Lagerung und Entsorgung
Für die Lagerung von Ivermectin-Tabletten sind einige Vorschriften zu beachten. In den bereitgestellten Quellen wird erwähnt, dass das Arzneimittel:
- für Kinder unzugänglich aufbewahrt werden muss,
- nicht über 25 °C gelagert werden sollte,
- nach dem Verfalldatum nicht mehr verwendet werden darf.
Bei der Entsorgung ist ebenfalls Vorsicht geboten. Das Arzneimittel darf nicht in das Abwasser entsorgt werden. Stattdessen wird empfohlen, die Apotheke zu kontaktieren, um Ratschläge zur fachgerechten Entsorgung zu erhalten. Dies trägt dazu bei, die Umwelt zu schützen und nicht gewünschte Arzneimittel korrekt zu beseitigen.
Verpackungsangaben und Hersteller
In den bereitgestellten Quellen werden mehrere Hersteller von Ivermectin-Präparaten genannt:
- 1 0 1 Carefarm GmbH – Hersteller von Ivermectin Carefarm 3 mg Tabletten,
- ratiopharm GmbH – Hersteller von Ivermectin-ratiopharm 3 mg Tabletten,
- biomo – Hersteller von Ivermectin-biomo 3 mg Tabletten.
Jedes Präparat wird in einer bestimmten Packungsgröße angeboten, wobei die Quellen beispielsweise Packungen mit 6, 8 oder 20 Tabletten erwähnen. Die Preise variieren je nach Hersteller und Apotheke.

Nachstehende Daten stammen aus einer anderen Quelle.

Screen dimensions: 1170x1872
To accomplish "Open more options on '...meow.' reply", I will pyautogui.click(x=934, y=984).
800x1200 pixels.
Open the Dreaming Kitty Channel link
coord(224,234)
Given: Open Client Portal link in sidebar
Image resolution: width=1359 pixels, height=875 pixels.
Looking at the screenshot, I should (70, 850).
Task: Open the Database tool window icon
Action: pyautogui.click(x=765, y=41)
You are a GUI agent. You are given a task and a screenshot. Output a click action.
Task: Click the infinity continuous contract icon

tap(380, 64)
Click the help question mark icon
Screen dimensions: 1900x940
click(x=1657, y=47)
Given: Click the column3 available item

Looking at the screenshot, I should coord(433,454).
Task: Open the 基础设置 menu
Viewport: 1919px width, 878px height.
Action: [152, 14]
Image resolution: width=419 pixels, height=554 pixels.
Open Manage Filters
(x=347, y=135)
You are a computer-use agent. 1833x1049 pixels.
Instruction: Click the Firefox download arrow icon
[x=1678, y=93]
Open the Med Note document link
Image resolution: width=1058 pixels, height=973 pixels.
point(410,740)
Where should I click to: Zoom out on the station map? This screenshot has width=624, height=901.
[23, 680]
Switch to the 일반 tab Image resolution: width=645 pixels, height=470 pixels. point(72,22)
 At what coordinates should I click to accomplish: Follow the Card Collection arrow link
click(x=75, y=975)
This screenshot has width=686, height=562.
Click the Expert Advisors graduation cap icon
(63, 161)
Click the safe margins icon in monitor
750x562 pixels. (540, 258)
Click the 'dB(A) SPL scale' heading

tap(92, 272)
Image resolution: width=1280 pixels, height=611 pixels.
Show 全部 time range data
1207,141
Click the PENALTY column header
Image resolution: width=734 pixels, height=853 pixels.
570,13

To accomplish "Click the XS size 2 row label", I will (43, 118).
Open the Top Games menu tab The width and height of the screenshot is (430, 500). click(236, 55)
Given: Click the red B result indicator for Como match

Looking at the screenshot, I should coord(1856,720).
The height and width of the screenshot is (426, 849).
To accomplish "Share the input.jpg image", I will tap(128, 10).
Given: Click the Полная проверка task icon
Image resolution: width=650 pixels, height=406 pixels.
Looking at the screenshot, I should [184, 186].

In einigen Fällen wird ein Rezept-Bonus von bis zu 10 € erwähnt, der bei der Abrechnung der Versicherung eingesetzt werden kann.
Rezept-Einlösung
In einigen der Quellen wird beschrieben, wie ein Rezept für Ivermectin-Präparate online eingesendet werden kann. Dazu wird eine Videosprechstunde angeboten, über die ein Arztbesuch online durchgeführt werden kann. Dies ermöglicht es Patienten, ohne Wartezimmer und Terminprobleme einen Arzt aufzusuchen und sich beraten zu lassen. E-Rezepte können über die DocMorris App oder mit der Gesundheitskarte eingesendet werden. Eine kostenlose Lieferung am nächsten Werktag ist ebenfalls in manchen Fällen möglich.
Fazit
Ivermectin ist ein verschreibungspflichtiges Arzneimittel, das zur Behandlung von Parasiteninfektionen eingesetzt wird. Es ist in Tablettenform erhältlich und wird in Deutschland unter ärztlicher Aufsicht angewendet. Die Anwendungsbereiche umfassen die Behandlung der intestinalen Strongyloidiasis, Mikrofilarämie und Skabies. Ivermectin wirkt jedoch nur gegen unreife Stadien von Parasiten und nicht gegen ausgewachsene Würmer. Es ist daher wichtig, dass die Anwendung nur bei bestätigter Diagnose erfolgt. Nebenwirkungen können auftreten, weshalb der Arzt oder Apotheker konsultiert werden sollte. Die Lagerung und Entsorgung des Arzneimittels erfolgt nach festgelegten Vorschriften, um die Sicherheit und die Umwelt zu schützen.